Le salarié percevait une rémunération fixe brute mensuelle de 1 910 euros, à laquelle s'ajoutait une prime de non-accident de 47,47 euros et une prime d'entretien de 47,47 euros.

Par lettre remise en main propre le 31 mars 2017, le salarié a démissionné de son poste dans les termes suivants :

«Madame, Monsieur,

Par la présente, j'ai l'honneur de vous faire part de ma décision de démissionner de votre entreprise, et ce à compter du 31/03/2017 au soir.

Je sais que je vous dois un préavis de 14 jours, mais je vous demande la possibilité de ne pas l'exécuter».

M. [H] a fait droit à la demande de dispense d'exécution du préavis et a établi un solde de tout compte remis et signé le 7 avril 2017, dénoncé par le salarié le 6 octobre 2017.

Le 29 mars 2019, le salarié a saisi le conseil de prud'hommes de Saint-Germain-en-Laye en paiement de rappels de salaire, majoration d'heures de nuit, 'majoration 75% d'amplitude journalière incluse entre 12 et 14 heures', 'majoration à 100% d'amplitude journalière supérieure à 14 heures', remboursement de frais et diverses sommes de nature indemnitaire.
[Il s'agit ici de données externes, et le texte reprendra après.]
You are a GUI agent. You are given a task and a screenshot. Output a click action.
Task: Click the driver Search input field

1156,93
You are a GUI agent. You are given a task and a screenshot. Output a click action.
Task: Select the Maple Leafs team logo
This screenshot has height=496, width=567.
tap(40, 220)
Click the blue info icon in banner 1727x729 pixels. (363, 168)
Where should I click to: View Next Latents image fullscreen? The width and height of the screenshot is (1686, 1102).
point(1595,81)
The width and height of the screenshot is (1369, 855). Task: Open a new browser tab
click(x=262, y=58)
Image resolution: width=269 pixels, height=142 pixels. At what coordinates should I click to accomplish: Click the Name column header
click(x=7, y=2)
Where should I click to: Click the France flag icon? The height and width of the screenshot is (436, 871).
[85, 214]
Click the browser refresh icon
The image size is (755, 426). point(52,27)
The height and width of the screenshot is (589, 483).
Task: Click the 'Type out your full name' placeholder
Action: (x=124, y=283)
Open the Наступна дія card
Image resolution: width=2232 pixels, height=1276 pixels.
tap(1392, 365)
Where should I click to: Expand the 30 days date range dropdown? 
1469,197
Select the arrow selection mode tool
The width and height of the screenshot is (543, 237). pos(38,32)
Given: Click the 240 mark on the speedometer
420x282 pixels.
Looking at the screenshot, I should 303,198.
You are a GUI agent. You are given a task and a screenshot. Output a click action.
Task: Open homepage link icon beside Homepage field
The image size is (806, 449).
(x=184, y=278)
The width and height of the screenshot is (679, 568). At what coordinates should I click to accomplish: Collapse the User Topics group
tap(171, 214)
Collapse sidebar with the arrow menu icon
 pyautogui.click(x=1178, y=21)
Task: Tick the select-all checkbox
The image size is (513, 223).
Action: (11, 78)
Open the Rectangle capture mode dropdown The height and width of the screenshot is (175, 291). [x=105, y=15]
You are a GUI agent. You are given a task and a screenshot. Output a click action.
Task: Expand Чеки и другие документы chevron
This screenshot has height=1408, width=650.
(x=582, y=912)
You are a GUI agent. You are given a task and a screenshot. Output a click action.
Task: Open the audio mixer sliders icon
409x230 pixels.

Par jugement du 6 mai 2021, le conseil de prud'hommes de Saint-Germain-en-Laye (section commerce) a :

- dit que les demandes formulées par M. [G] ne sont pas prescrites et que le conseil de prud'hommes de Saint-Germain-en-Laye est compétent pour en juger,

- donné acte à M. [H] qu'il accepte de régler à M. [G] :

.  77,14 euros majorés de 7,71 euros au titre des congés payés afférents pour la journée du 25 mai 2016,

.  90,10 euros majorés de 9,01 euros au titre des congés payés afférents pour majoration d'heures de nuit,

et l'y a condamné en deniers ou quittance,

- condamné M. [H] à verser à M. [G] :

. 154,28 euros majorés de 15,42 euros au titre des congés payés afférents au titre des deux journées du 19 octobre 2016 et du 27 février 2017,

. 1 112,74 euros majorés de 111,27 euros au titre des congés payés afférents pour les dépassements d'amplitude horaire journalière,

. 800 euros au titre de l'article 700 du code de procédure civile,

- condamné M. [H] à payer les intérêts de droit sur les salaires et éléments de salaire à compter du 28 mai 2019 date de réception par le défendeur de la convocation à l'audience du bureau de conciliation et du prononcé pour le surplus,

- rappelé que par application de l'article R.1454-28 du code du travail, l'exécution provisoire est de droit pour la remise des documents et pour les indemnités énoncées à l'article R.1454-14 dans la limite de neuf mois de salaire et fixé pour ce faire la moyenne des trois derniers mois à la somme de 2 005,06 euros,

- débouté M. [G] [C] du surplus de ses demandes,

- condamné M. [H] aux entiers dépens.

Par déclaration adressée au greffe le 10 juin 2021, le salarié a interjeté appel de ce jugement.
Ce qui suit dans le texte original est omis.